* _SET EXERCISE_:
Transcribe the rows from the line that contains "Given: Click the Atualizar refresh button" through the line that contains "Looking at the", copying each line in full and leaving out the pictures.

===== EXTRACTED DATA =====

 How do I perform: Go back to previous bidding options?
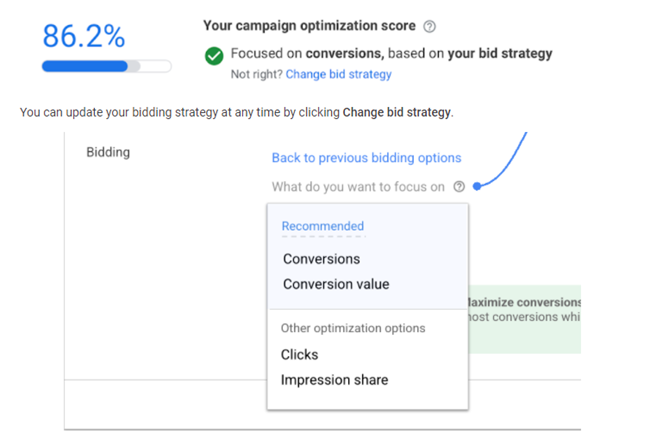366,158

=====
===== EXTRACTED DATA =====

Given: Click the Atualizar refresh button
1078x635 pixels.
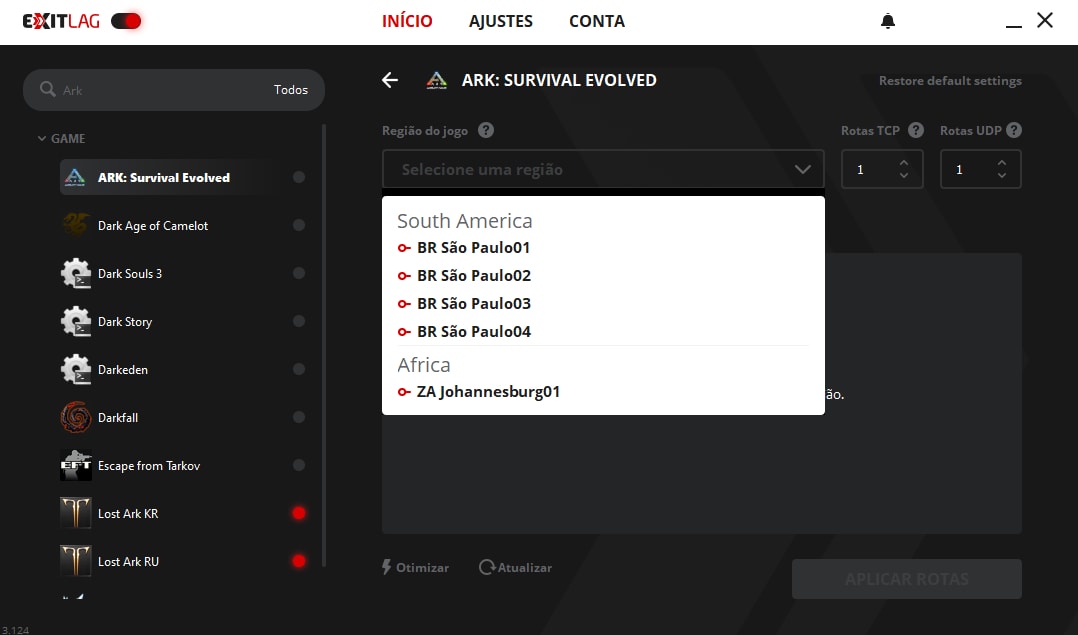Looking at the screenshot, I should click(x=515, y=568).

=====

* _SOLUTION TO THIS EXERCISE_:
Given: Click the Atualizar refresh button
1078x635 pixels.
Looking at the screenshot, I should click(x=515, y=568).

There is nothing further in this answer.